**What you need to do**
Without including the pictures, copy out every line below.

**Material for this exercise**
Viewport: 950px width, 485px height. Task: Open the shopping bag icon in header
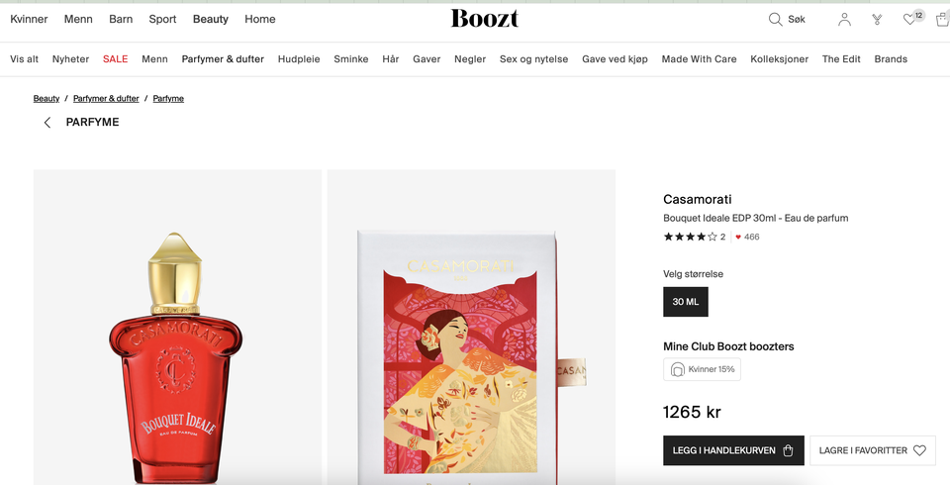coord(940,20)
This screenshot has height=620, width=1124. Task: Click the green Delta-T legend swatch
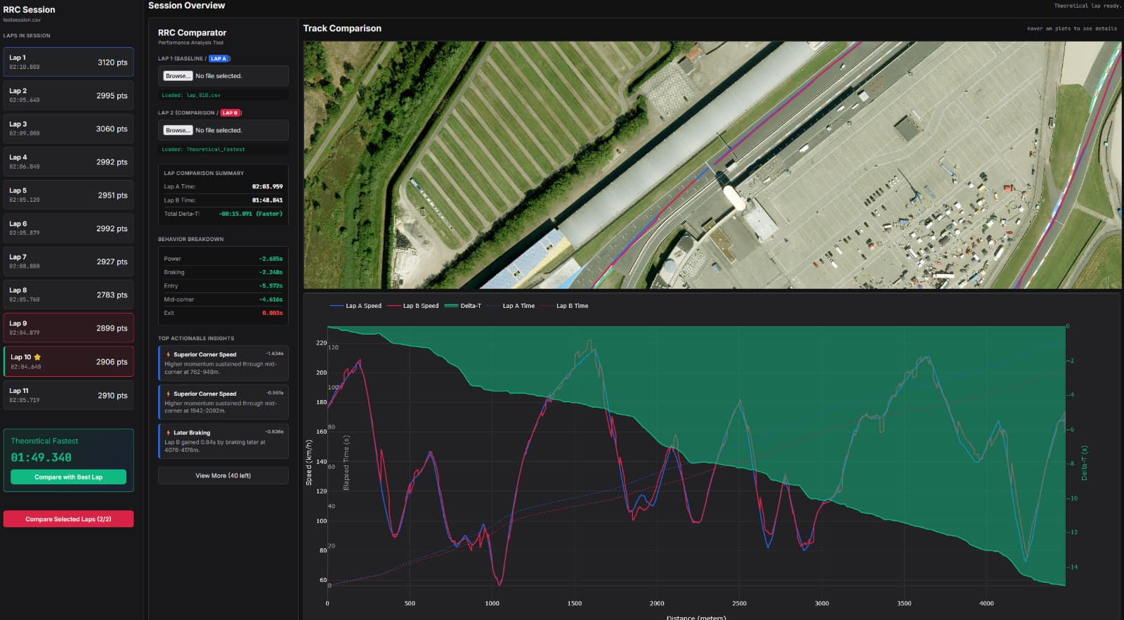click(451, 306)
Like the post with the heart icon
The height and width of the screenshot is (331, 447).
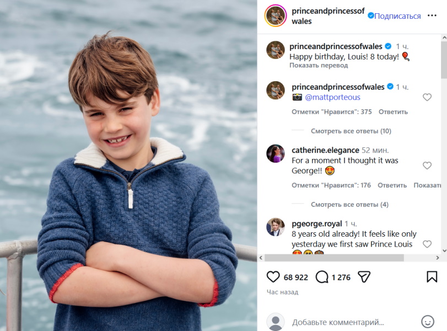coord(273,277)
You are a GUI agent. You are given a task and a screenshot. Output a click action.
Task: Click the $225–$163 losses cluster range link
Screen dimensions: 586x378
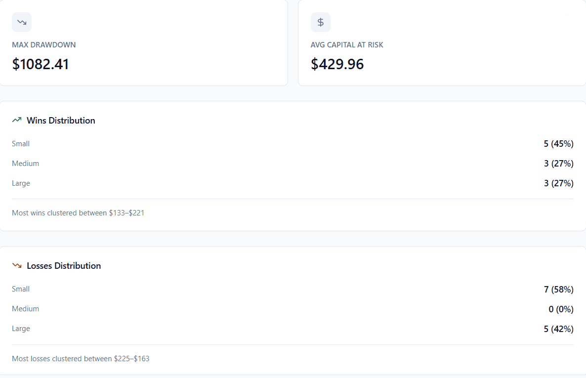[x=131, y=358]
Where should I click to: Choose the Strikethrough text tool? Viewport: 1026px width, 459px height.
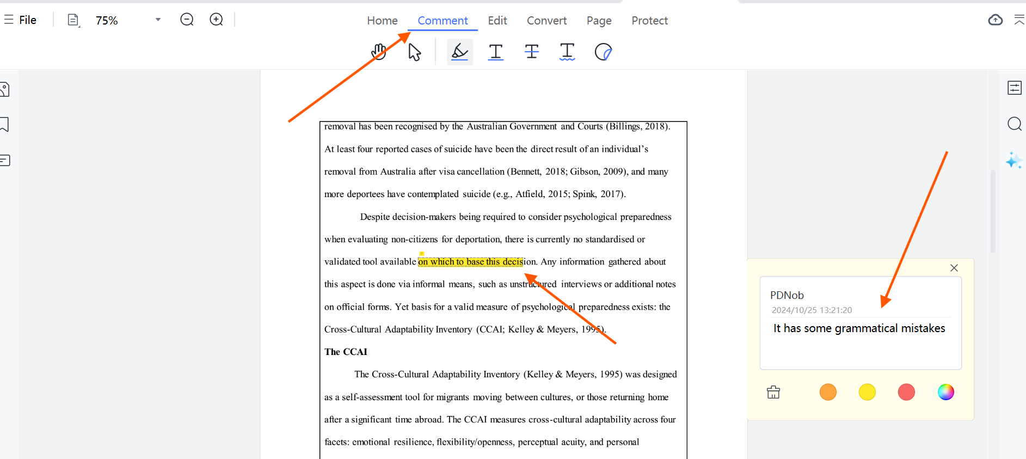531,52
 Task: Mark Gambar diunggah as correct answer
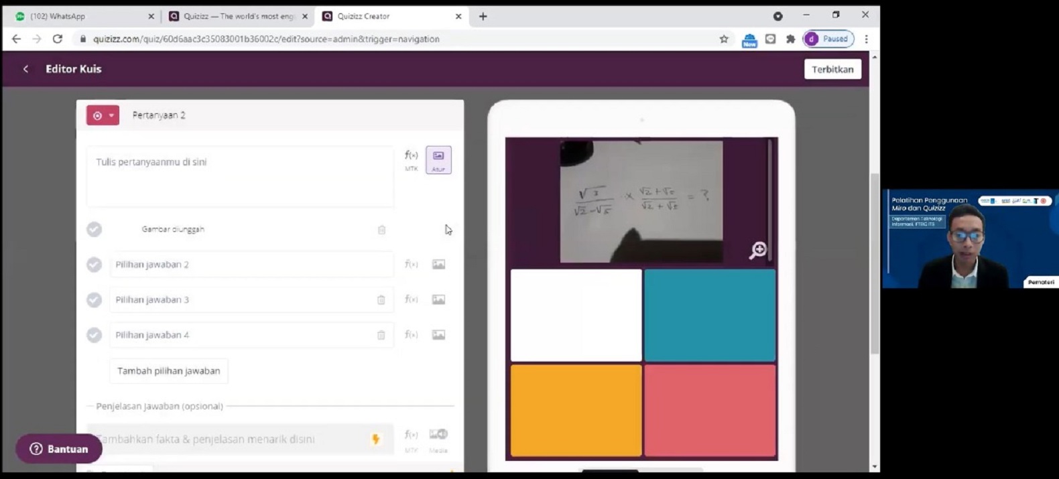coord(94,229)
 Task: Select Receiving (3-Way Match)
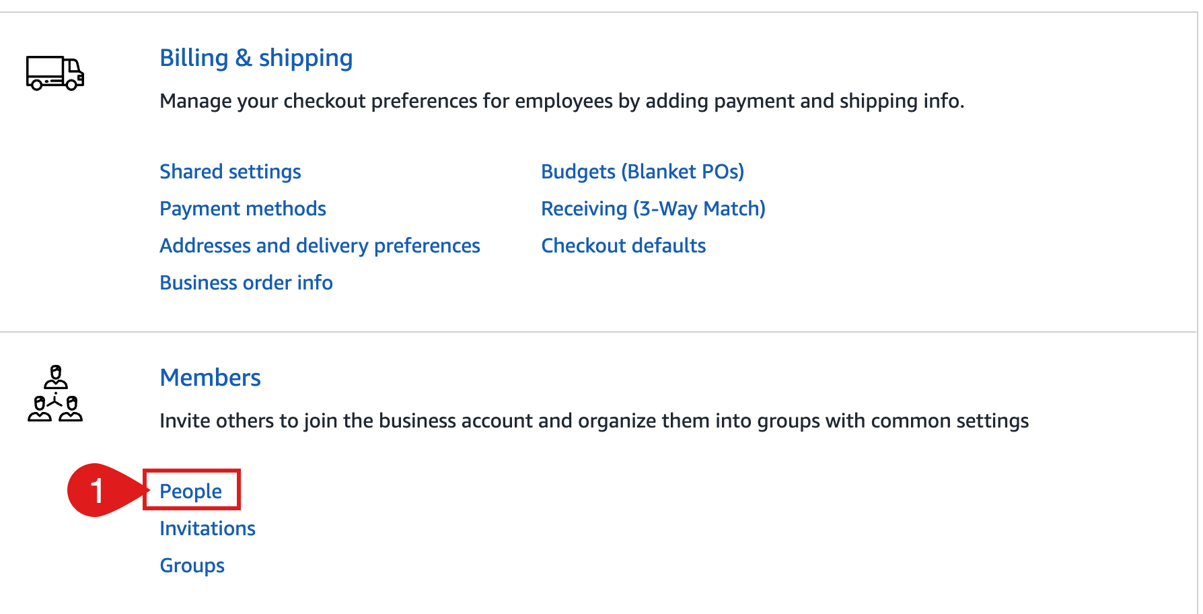click(653, 209)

**Your solution**
Viewport: 950px width, 485px height. Task: Open the shopping bag icon in header
coord(940,20)
This screenshot has height=620, width=1124. Task: Click the green Delta-T legend swatch
click(451, 306)
Like the post with the heart icon
The height and width of the screenshot is (331, 447).
coord(273,277)
You are a GUI agent. You are given a task and a screenshot. Output a click action.
Task: Click the $225–$163 losses cluster range link
Screen dimensions: 586x378
[x=131, y=358]
Where should I click to: Choose the Strikethrough text tool? Viewport: 1026px width, 459px height.
531,52
 Task: Mark Gambar diunggah as correct answer
coord(94,229)
 Task: Select Receiving (3-Way Match)
click(653, 209)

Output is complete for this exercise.